BEGIN Provided material

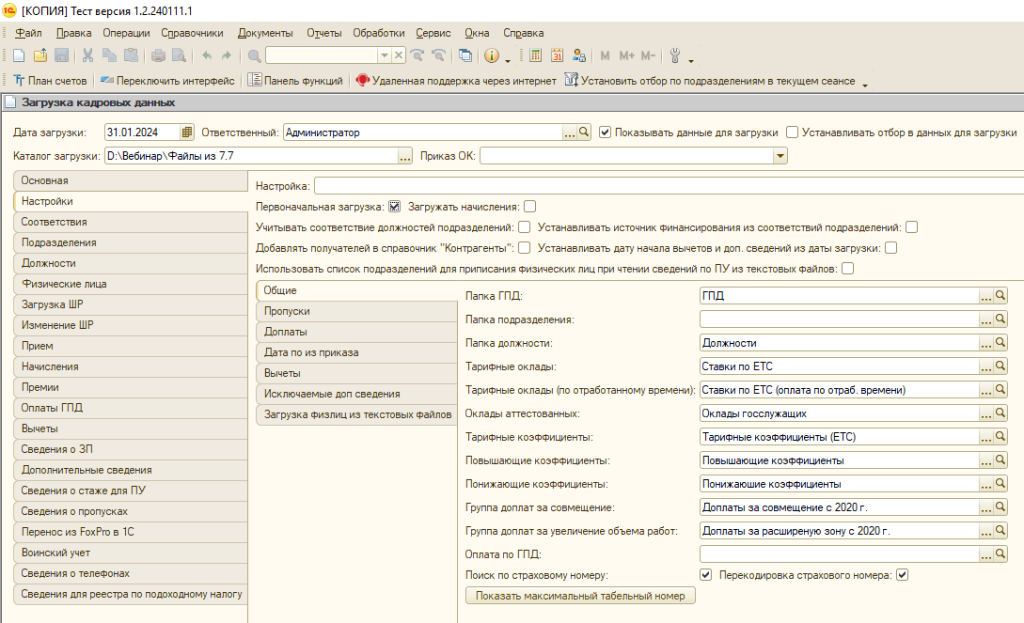Screen dimensions: 1024x623
Task: Switch to the Физические лица tab
Action: 64,284
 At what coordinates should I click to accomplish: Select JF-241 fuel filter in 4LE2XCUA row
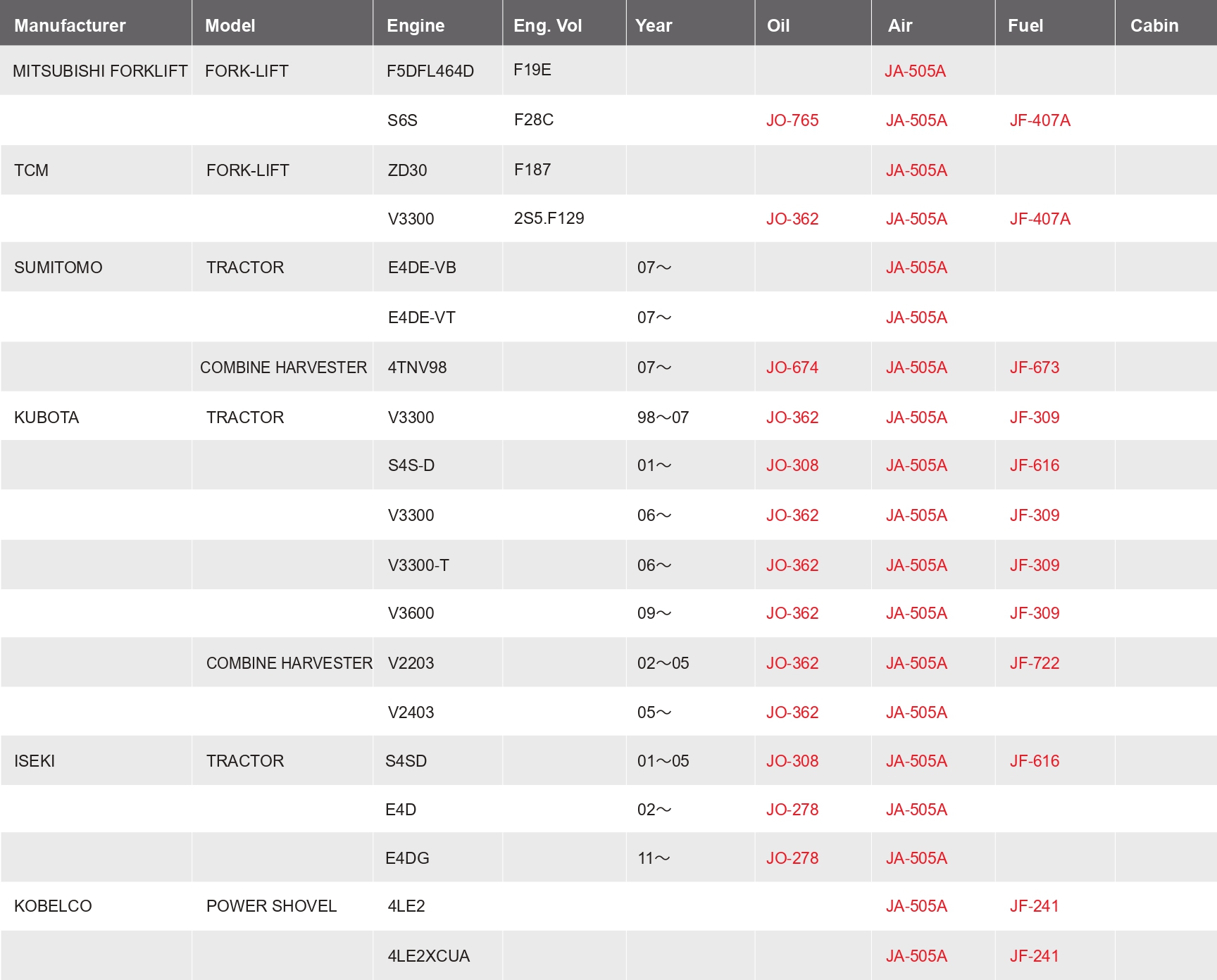[1034, 956]
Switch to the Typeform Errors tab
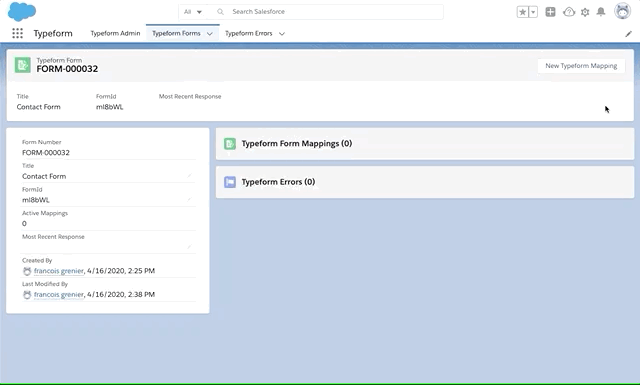 click(x=249, y=33)
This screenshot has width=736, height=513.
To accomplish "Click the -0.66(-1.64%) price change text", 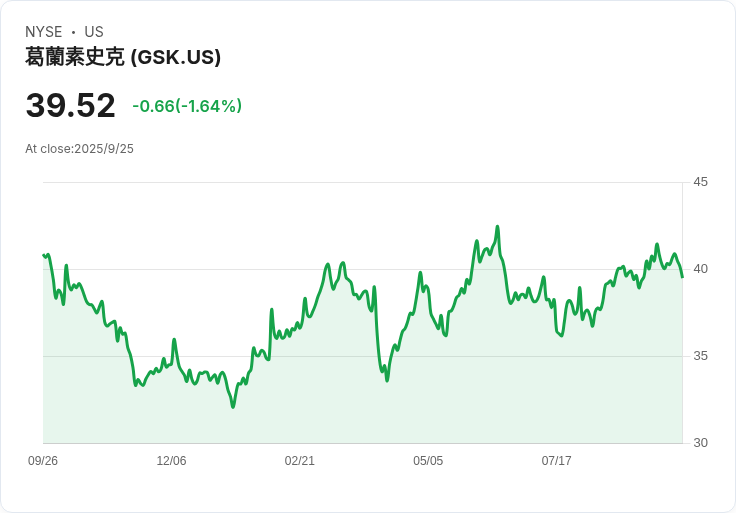I will coord(187,106).
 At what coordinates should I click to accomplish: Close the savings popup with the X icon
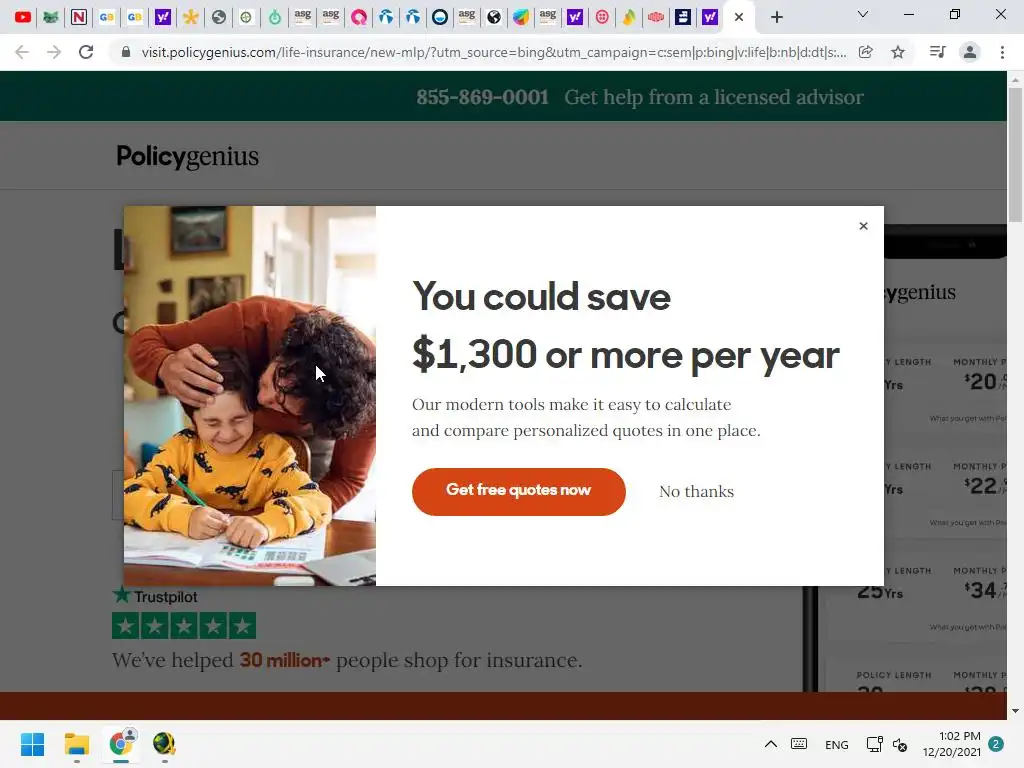[863, 226]
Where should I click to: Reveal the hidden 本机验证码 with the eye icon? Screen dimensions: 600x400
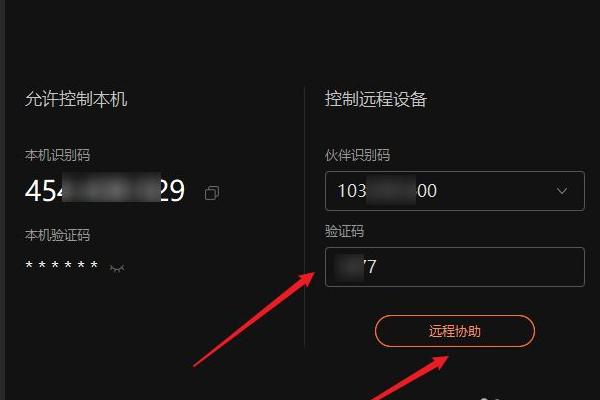[117, 269]
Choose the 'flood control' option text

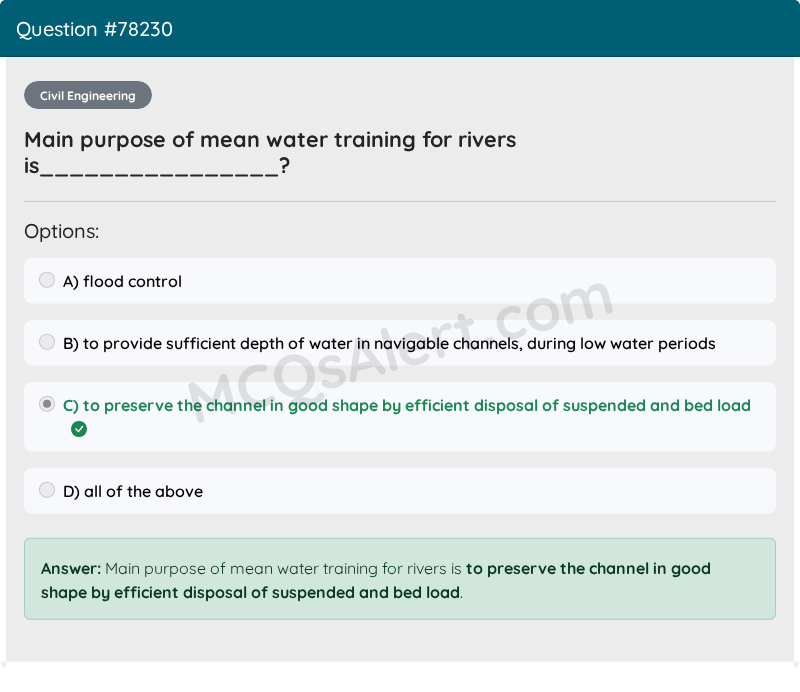point(122,282)
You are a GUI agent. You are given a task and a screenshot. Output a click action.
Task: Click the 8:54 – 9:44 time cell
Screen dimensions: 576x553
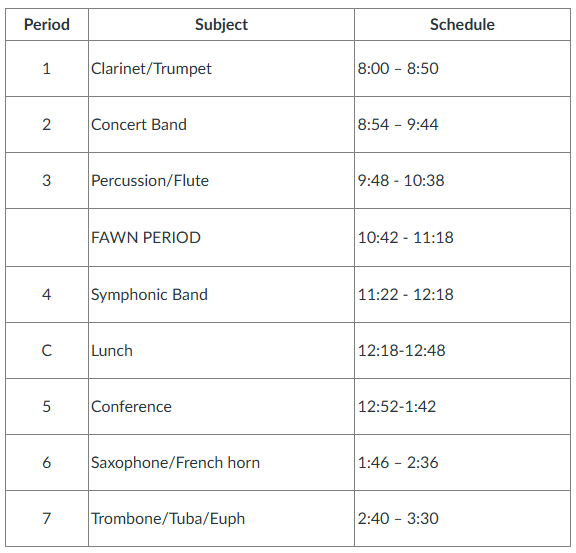[x=462, y=125]
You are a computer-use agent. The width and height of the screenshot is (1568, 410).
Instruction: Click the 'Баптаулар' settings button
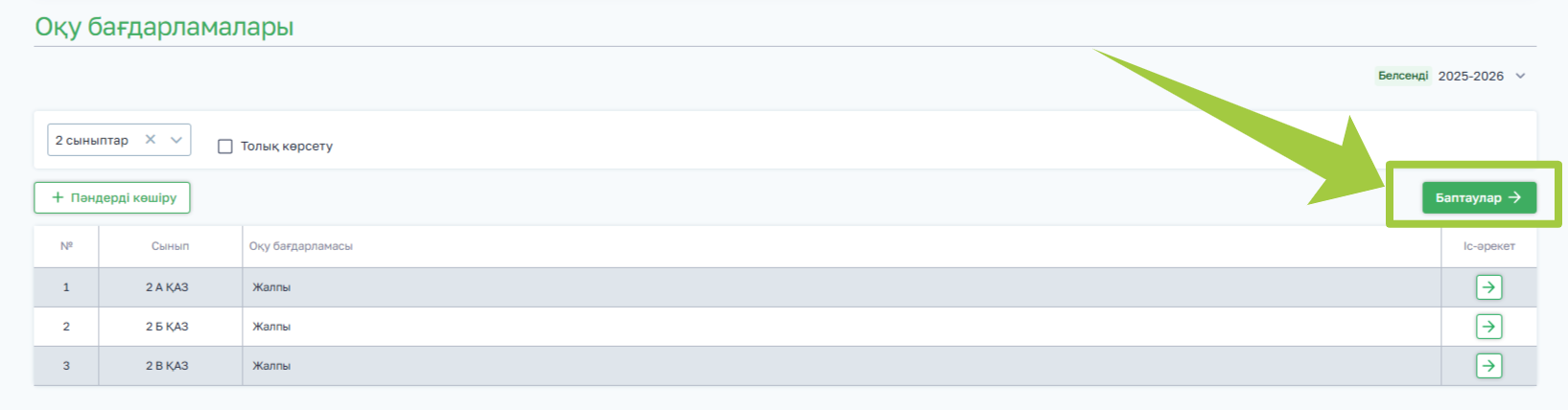1479,197
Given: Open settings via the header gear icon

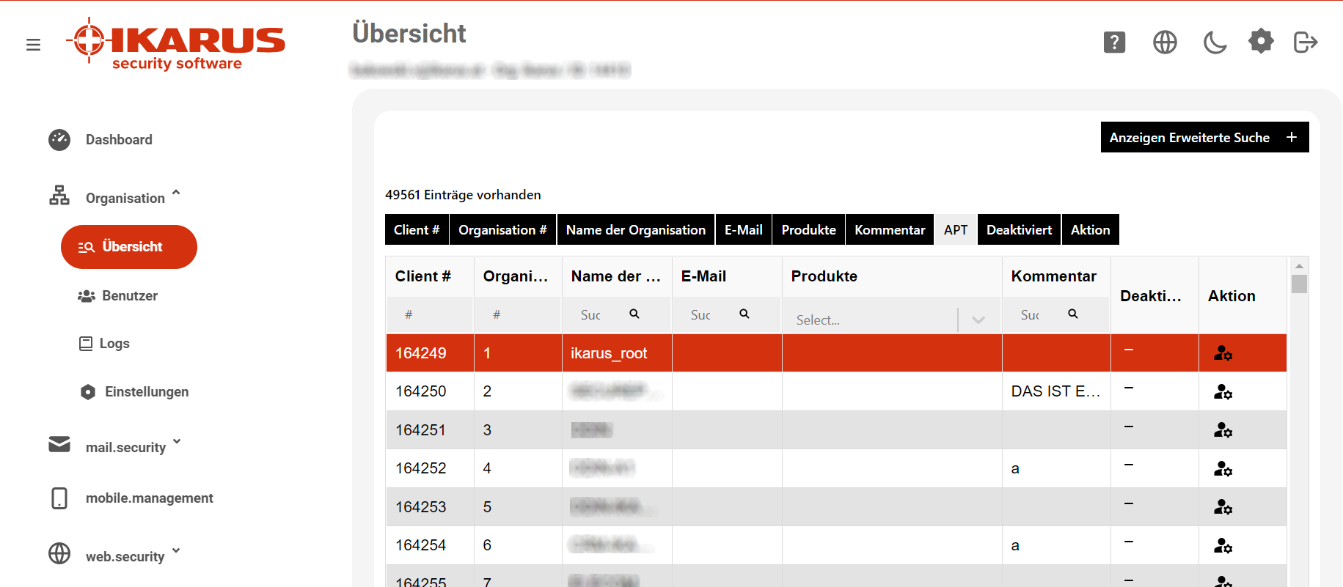Looking at the screenshot, I should (1261, 41).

END Provided material

### Exercise prompt
Write the lines out word for word, starting at the one with "Choose the 'flood control' option text" and stopping after the last line of the material above, with pictures excluded.

### Exercise response
Choose the 'flood control' option text

point(122,282)
You are a GUI agent. You are given a task and a screenshot. Output a click action.
Task: Click the 8:54 – 9:44 time cell
Screen dimensions: 576x553
[x=462, y=125]
You are a computer-use agent. The width and height of the screenshot is (1568, 410).
Instruction: Click the 'Баптаулар' settings button
1479,197
Given: Open settings via the header gear icon

Looking at the screenshot, I should (1261, 41).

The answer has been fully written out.